Regina Débarque : La France Replonge Dans La Tourmente
On pensait pouvoir ranger les cirés au placard. C’était sans compter sur Regina. Ce dimanche 1er mars, l’agence météorologique portugaise IPMA baptise une nouvelle dépression qui fonce droit sur la France. Dès le lendemain, lundi 2 mars, les premiers coups de vent frappent le territoire. Rafales très violentes et pluies abondantes : le scénario se répète encore.
Après quelques jours de douceur, la réalité météo reprend ses droits. Et elle cogne fort. Les sols n’ont pas eu le temps de sécher. Gorgés d’eau par les intempéries précédentes, ils transforment chaque nouvelle averse en menace. Les cours d’eau débordent plus vite, les arbres fragilisés cèdent au moindre coup de vent, les infrastructures saturent.
Cette tempête Regina porte un chiffre glaçant : elle devient la 17ᵉ dépression nommée de la saison 2025/2026. Un record égalé avec la saison catastrophique 2023/2024. Même cadence infernale, même accumulation de phénomènes violents. Les météorologues comptent, les Français encaissent.
L’instabilité s’installe comme une nouvelle normalité. Les parapluies ne sèchent plus vraiment, les prévisions à trois jours deviennent des paris hasardeux. La France affronte une saison exceptionnelle où chaque répit se paie comptant. Regina rappelle une vérité brutale : l’accalmie n’était qu’une pause.
Pyrénées-Orientales En Première Ligne, Le Sud Dans Le Viseur
Le département des Pyrénées-Orientales reçoit les premières salves dès ce lundi 2 mars. Les rafales s’engouffrent dans les vallées, les pluies tambourinent sur un sol déjà saturé. C’est la porte d’entrée de Regina sur le territoire français. Mais la tempête ne compte pas s’arrêter là.

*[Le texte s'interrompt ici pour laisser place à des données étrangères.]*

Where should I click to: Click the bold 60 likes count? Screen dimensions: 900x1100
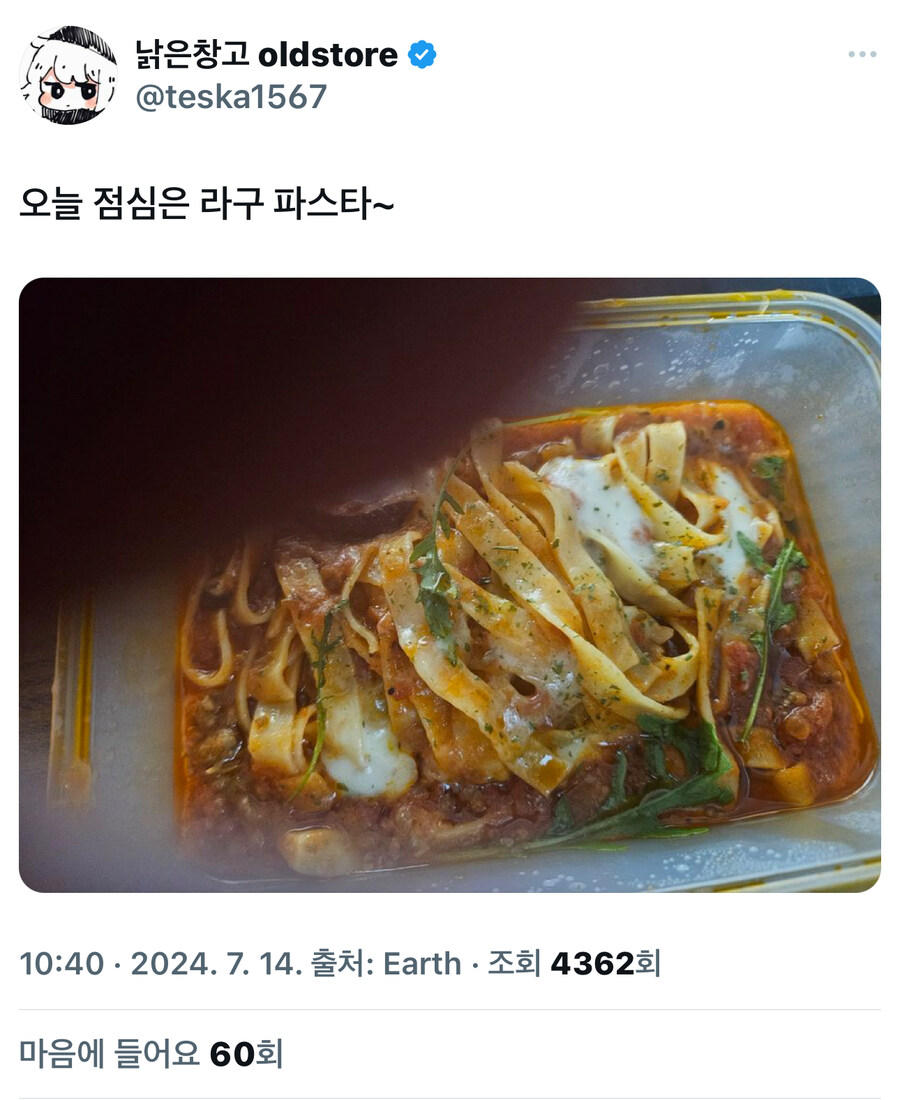tap(232, 1054)
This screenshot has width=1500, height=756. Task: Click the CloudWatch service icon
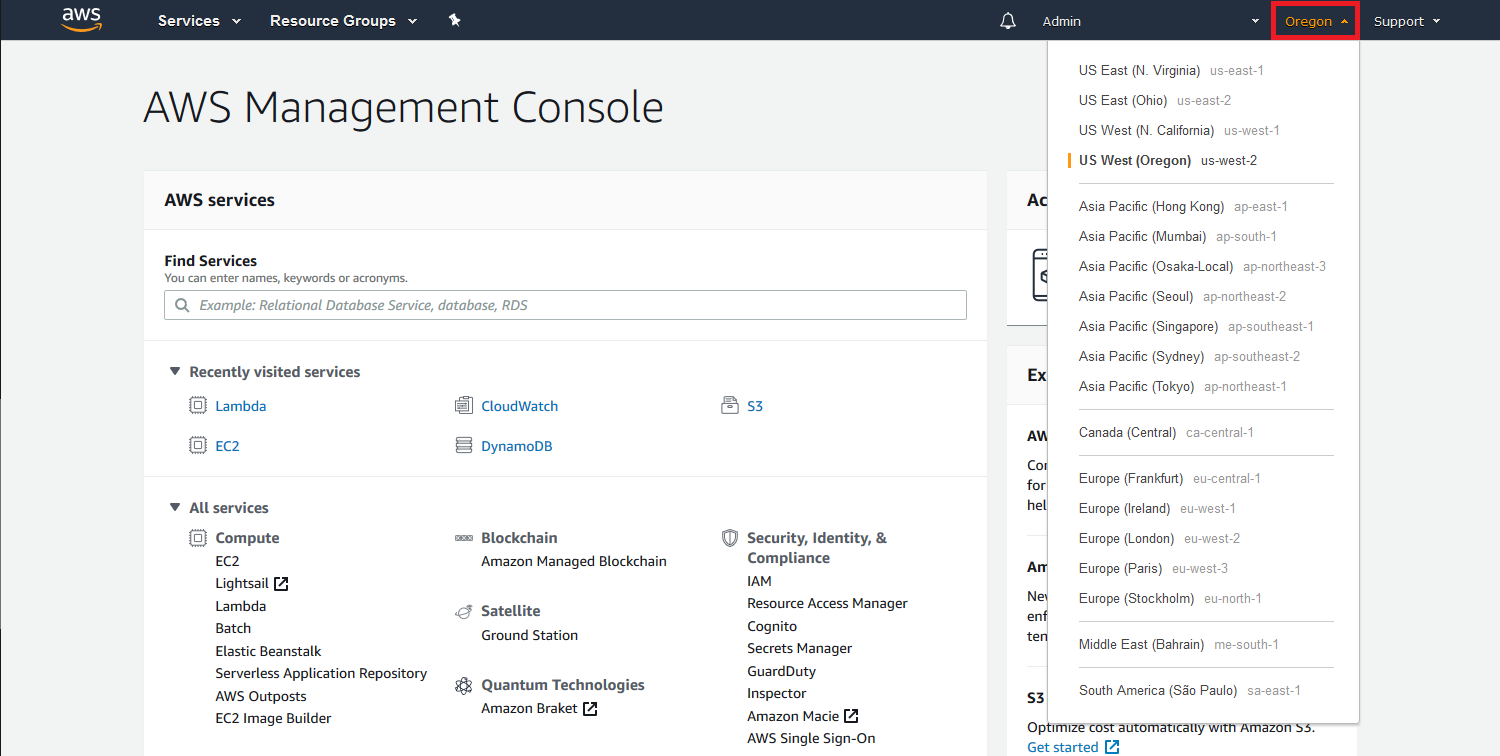(464, 405)
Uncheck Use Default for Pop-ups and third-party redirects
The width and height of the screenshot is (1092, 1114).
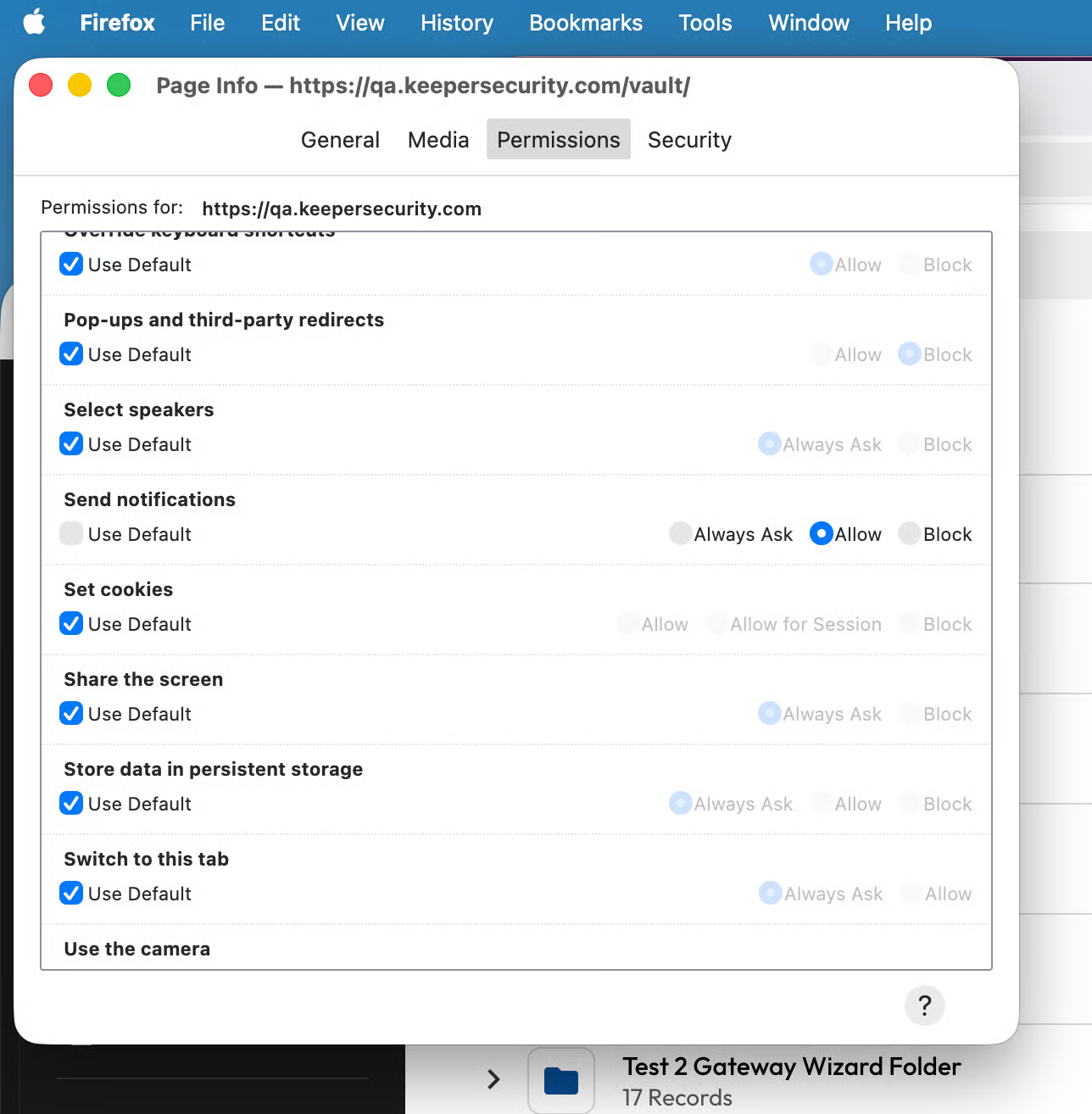pyautogui.click(x=72, y=354)
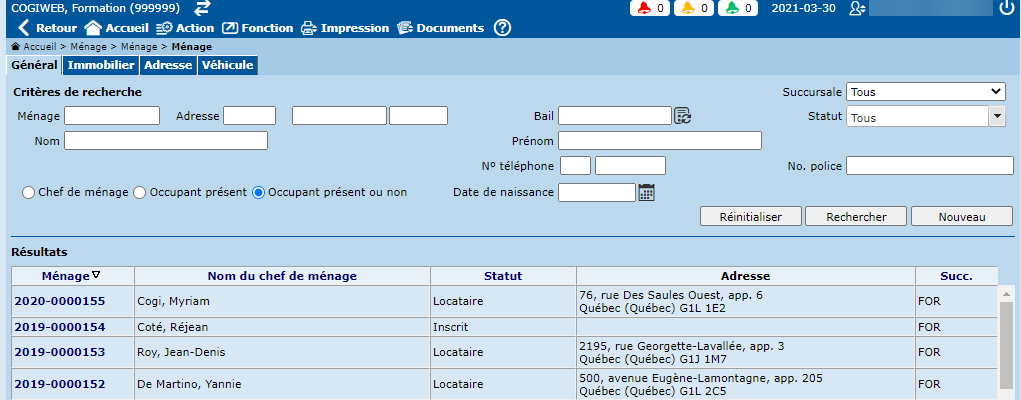Click the red alert bell notification
1021x400 pixels.
[649, 8]
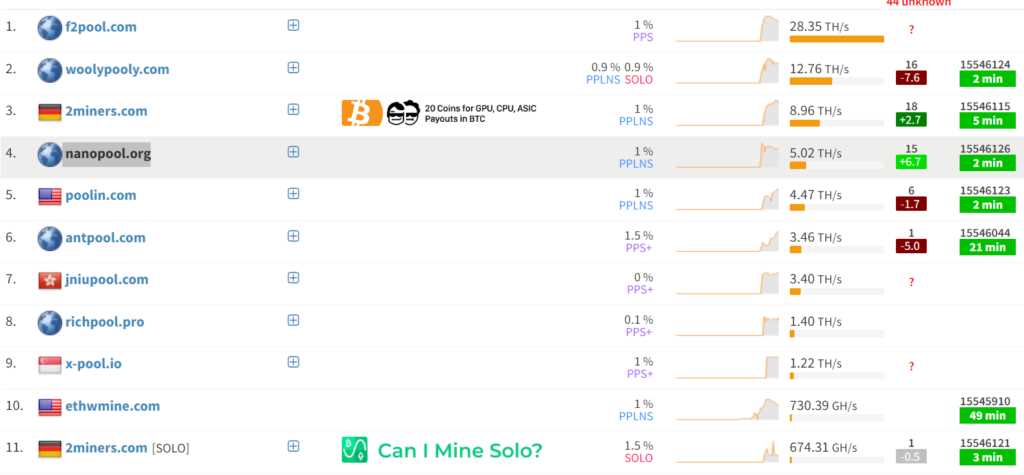
Task: Click the f2pool.com hashrate history chart
Action: point(727,28)
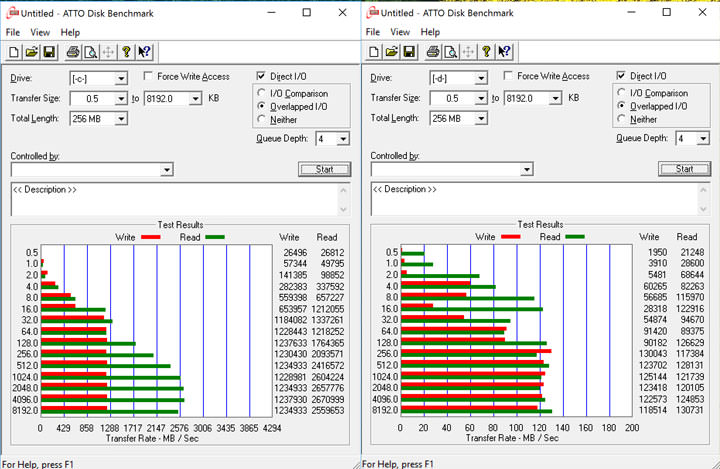Image resolution: width=720 pixels, height=469 pixels.
Task: Uncheck Direct I/O in the drive d window
Action: pyautogui.click(x=622, y=76)
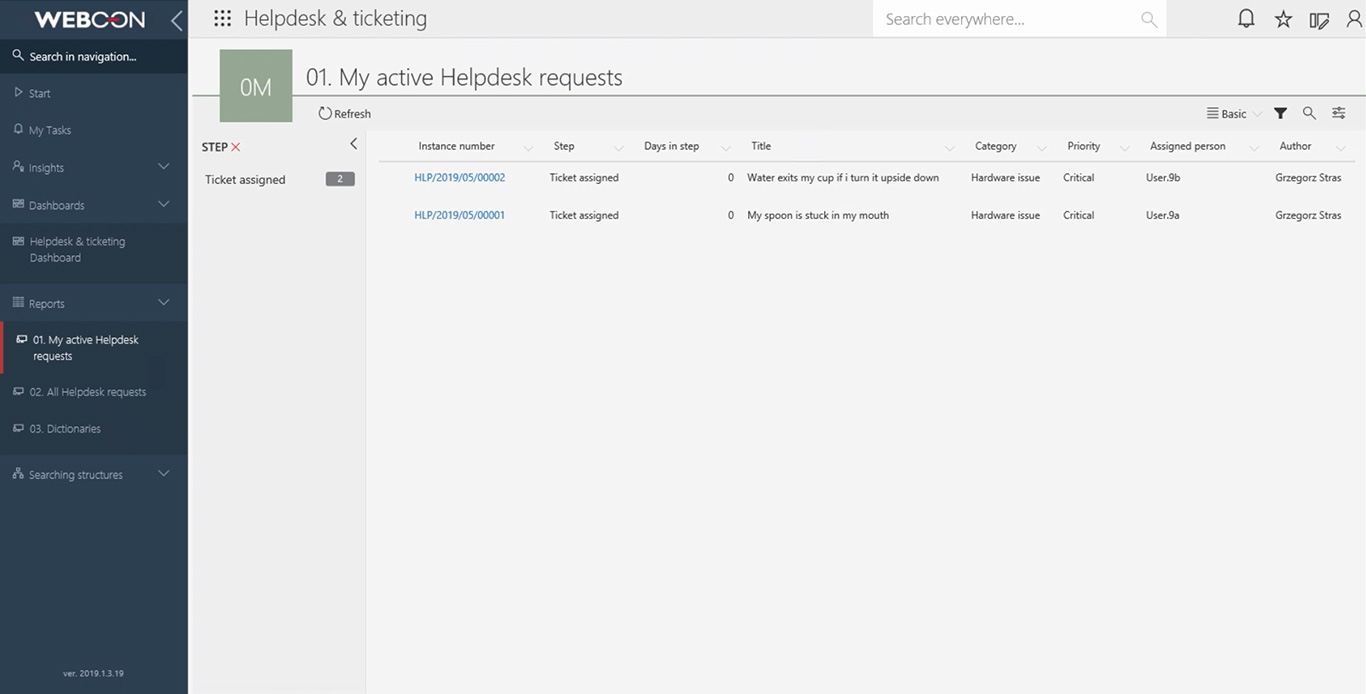Click the report search magnifier icon

pyautogui.click(x=1309, y=114)
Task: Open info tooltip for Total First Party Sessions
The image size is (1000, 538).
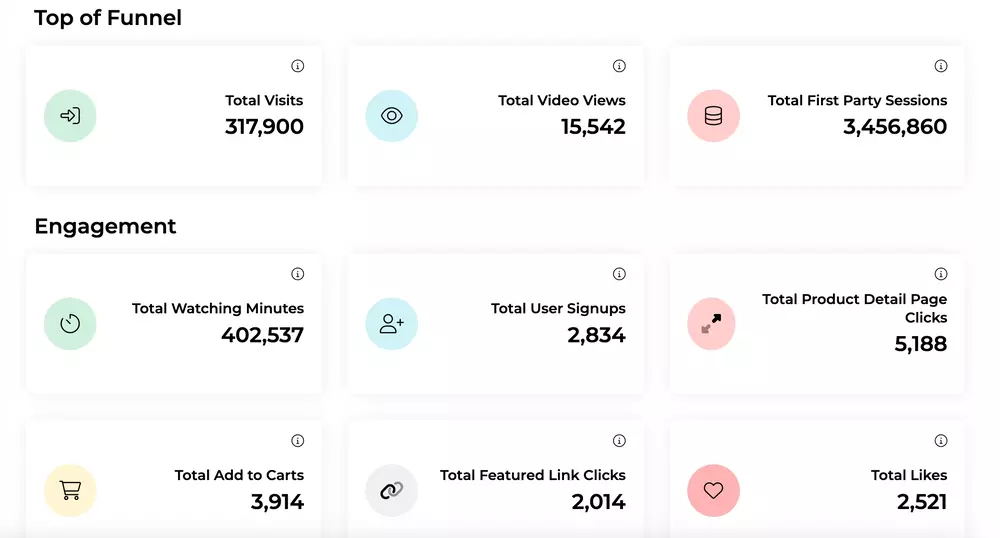Action: click(x=941, y=66)
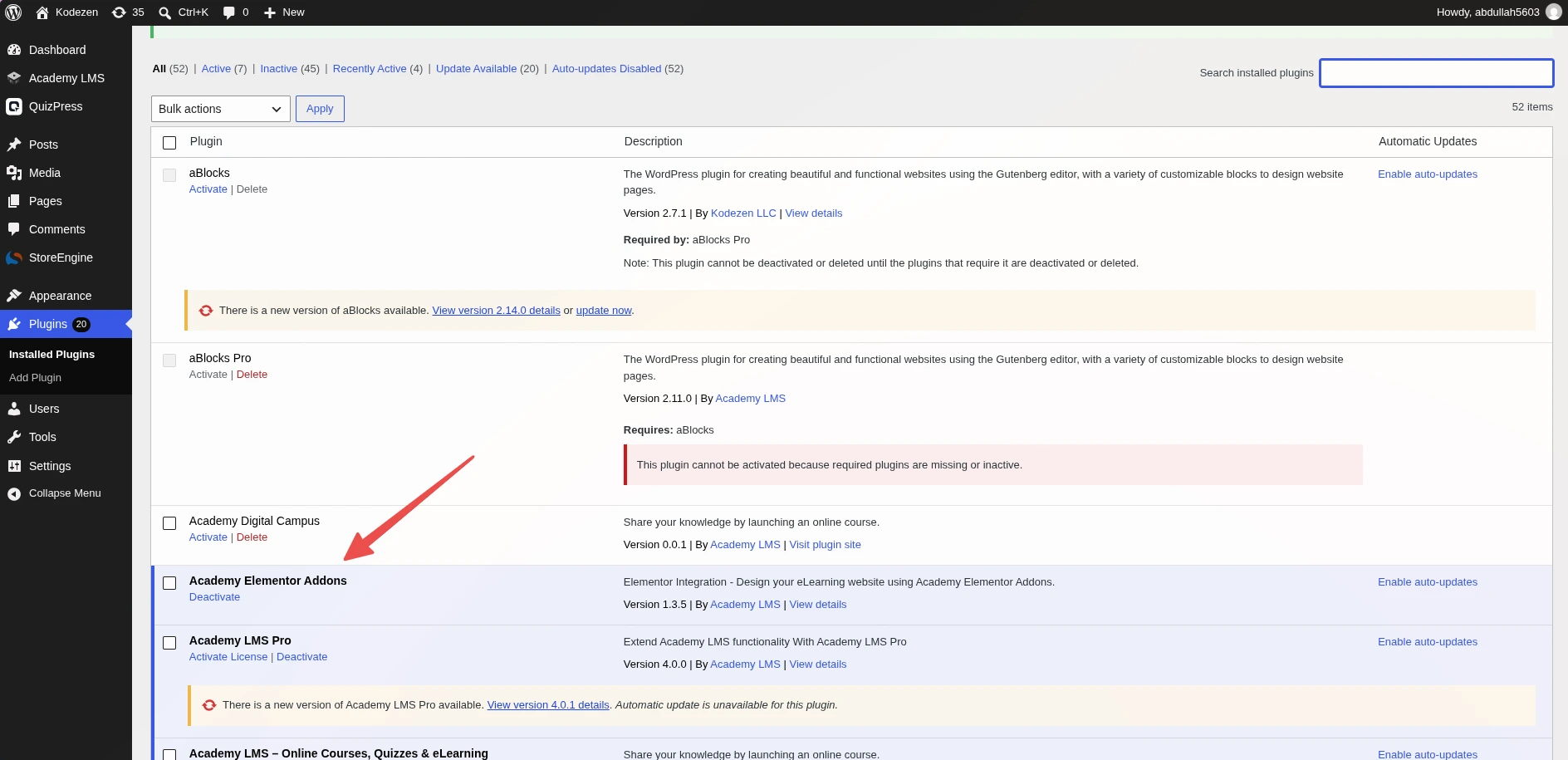Click the Apply button
Screen dimensions: 1568x760
click(x=320, y=109)
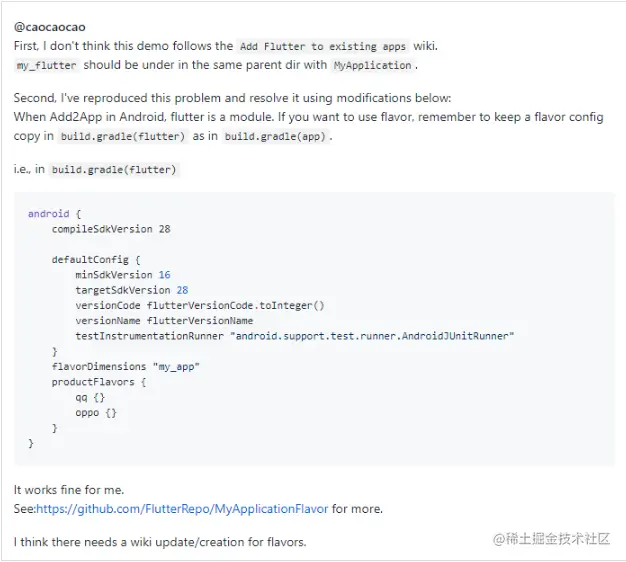The height and width of the screenshot is (562, 626).
Task: Click the 'It works fine for me.' sentence
Action: (69, 490)
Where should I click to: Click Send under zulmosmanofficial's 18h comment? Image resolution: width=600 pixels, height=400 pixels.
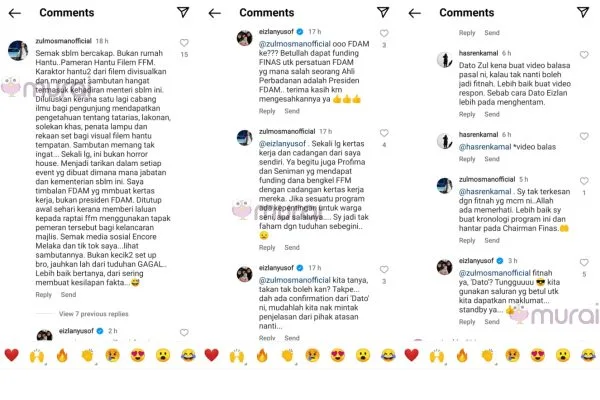click(x=68, y=295)
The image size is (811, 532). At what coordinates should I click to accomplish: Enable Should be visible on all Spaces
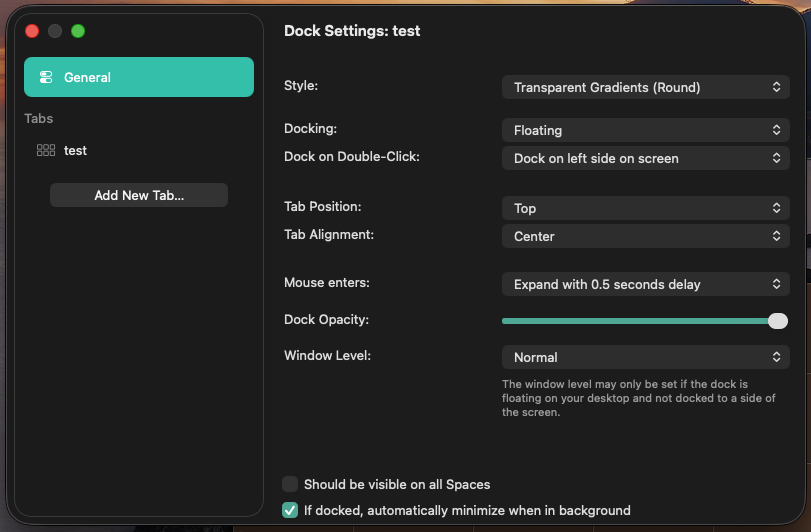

Jeudi 5 et vendredi 6 mars, l’instabilité gagne toute la moitié sud. Les départements méditerranéens se préparent au choc, tout comme certaines zones du littoral atlantique. La tempête progresse méthodiquement, élargissant son emprise géographique jour après jour. L’agence météorologique espagnole AEMET précise que « dans les prochains jours, une tempête se déplacera à travers le nord de l’Afrique ».
Cette trajectoire nord-africaine change tout. Elle charge Regina d’humidité méditerranéenne et intensifie son potentiel destructeur sur l’extrême sud-est français. La Méditerranée devient une zone à très haute vigilance. Les côtes, déjà malmenées par les tempêtes précédentes, font face à un nouvel assaut.
Les autorités locales multiplient les appels à la prudence. Zones côtières et montagneuses concentrent les risques : vents violents en altitude, submersions possibles sur le littoral, glissements de terrain dans les massifs fragilisés. Regina suit une logique implacable : elle frappe d’abord l’est pyrénéen, puis étend sa zone d’influence vers l’ouest et le sud. Chaque département concerné doit anticiper son passage.